In the code snippet below, the call mc.function1() succeeds with default value being passed to function1.
I am wondering how the visual studio does not consider *std::make_unique< SomeClass >() as temporary object. Where as, if I set SomeClass() as default value, then visual studio correctly catches it as compile time error, since it is a temporary object which we are trying to bind to non const reference.
Why does Visual Studio 2019 considers *std::make_unique< SomeClass >() as non temporary object?
According to C++ ISO standards, is *std::make_unique< SomeClass >() considered as temporary object?
Or is compiler simply being lenient with it?
class SomeClass
{
};
class MyClass
{
public:
void function1 (SomeClass &obj = *std::make_unique<SomeClass>()) { }
//void function2 (SomeClass &obj = SomeClass()) { } //compile error
};
int main()
{
MyClass mc;
mc.function1();
}
function1 below compiles and executes fine.
void function1 (SomeClass &obj = *std::make_unique<SomeClass>()) { }
I think it should not compile, since *std::make_unique() is temporary object which is being bound to non const reference. But it builds and runs fine.
Whether or not an object can be bound to a reference has nothing to do with whether or not it is a temporary object. It is purely a matter of what the value category of the expression used to initialize the reference is. If the value category is lvalue, then the lvalue reference can be bound to the object that the expression refers to.
operator* of std::unique_ptr has a lvalue reference as return type. A function call to a function returning a lvalue reference is an lvalue. So a lvalue reference can be bound to the object that the result of the * refers to.
std::unique_ptr is not special in any way here. You can write your own function that will do it:
template<typename T>
T& as_lvalue(T&& t) {
return t;
}
Now you can write
SomeClass& x = as_lvalue(/*whatever*/);
It doesn't matter what value category /*whatever*/ has, the reference can now bind to it.
The rule that you can't bind a rvalue to a non-const lvalue reference is there purely as a matter to protect you, because most of the time it is semantically wrong to do so and/or there are clearer alternatives (e.g. const lvalue reference or rvalue reference). If you want to ignore that protection, C++ won't stop you.
But consider whether you really want to do that. Even if you manage to bind a reference to a temporary object, that generally won't extend the lifetime of the temporary.
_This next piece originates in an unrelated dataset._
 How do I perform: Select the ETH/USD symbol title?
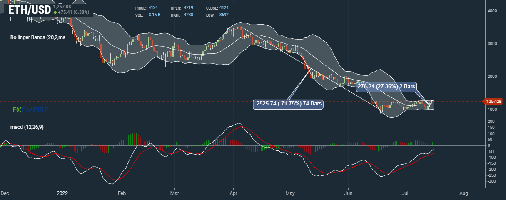30,10
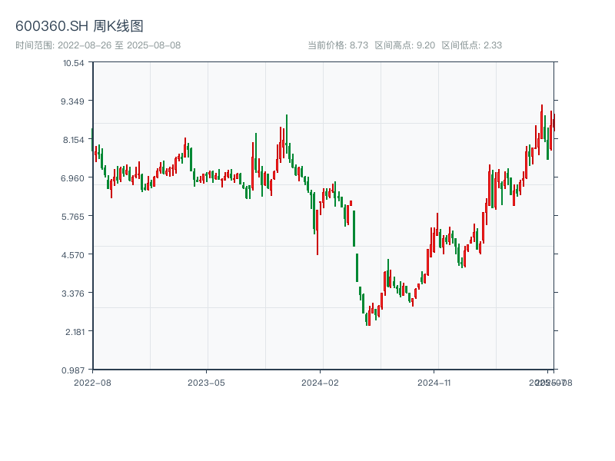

For example if /*whatever*/ above refers to a temporary object, the lifetime of that temporary object will end after the line initializing the reference. So the reference will immediately be dangling.
Similarly in your example the temporary object created with std::make_unique will live only until the end of the function call. If you store the reference somewhere else or return it from the function, it will be dangling. So, what is the point of being able to modify it through the reference (non-const lvalue reference), if the caller can never use the value your store into it? It can just be a const lvalue reference instead.